The effectiveness of TDD

Published Tue, May 24 2005 23:25 | girishb
Some researchers from North Carolina State University have done a small study on Test-Driven Development and published their results: http://collaboration.csc.ncsu.edu/laurie/Papers/TDDpaperv8.pdf
[Via Jeffry Palermo] Note this was a small study. It was with 24 professional pair programmers. Results: A series of experiments were conducted to examine the TDD practice. Specifically, the following hypotheses were tested and corresponding conclusions were obtained, subject to the limitations of the study:
  1. TDD approach appears to yield code with superior external code quality, as measured by conformance to a set of black box test cases when compared with code developed with a more traditional waterfall-like model practice.

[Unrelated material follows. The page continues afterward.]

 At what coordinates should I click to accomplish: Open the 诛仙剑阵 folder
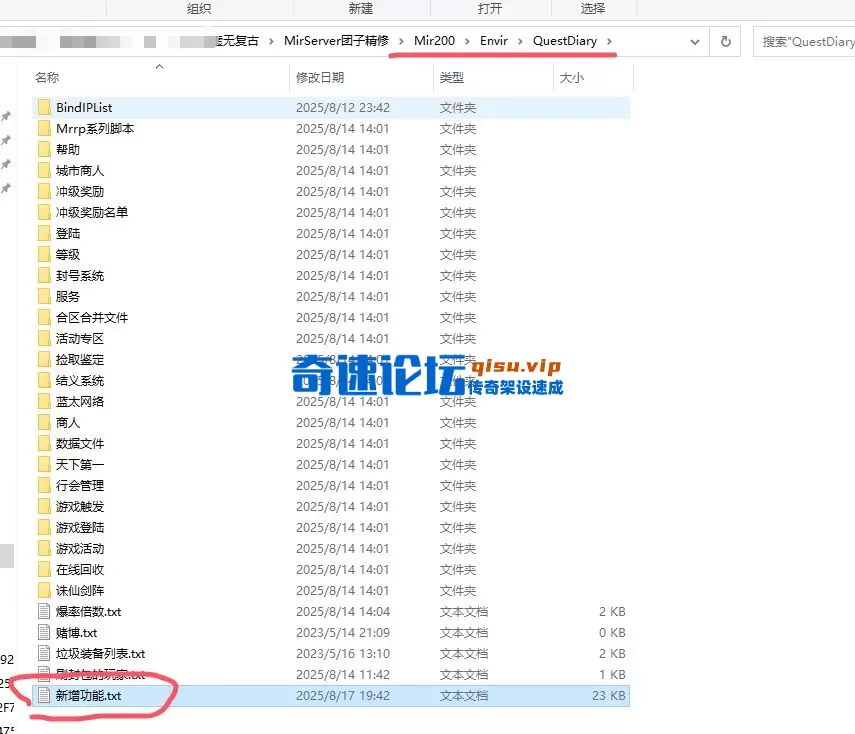tap(79, 590)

  2. The experiment results showed that TDD developers took more time (16%) than control group developers. However, the variance in the performance of the teams was large and these results are only directional. Additionally, the control group pairs did not primarily write any worthwhile automated test cases (though they were instructed to do so), making the comparison uneven.
  3. On an average, 80% of the professional developers held that TDD was an effective approach and 78% believed the approach improves programmers’ productivity. The survey results are statistically significant.
  4. Qualitatively, this research also found that TDD approach facilitates simpler design and that lack of upfront design is not a hindrance. However, for some, transitioning to the TDD mindset is difficult.
These results need to be viewed within the limitations of the experiments conducted. Further controlled studies on a larger scale in industry and academia could strengthen or disprove these findings.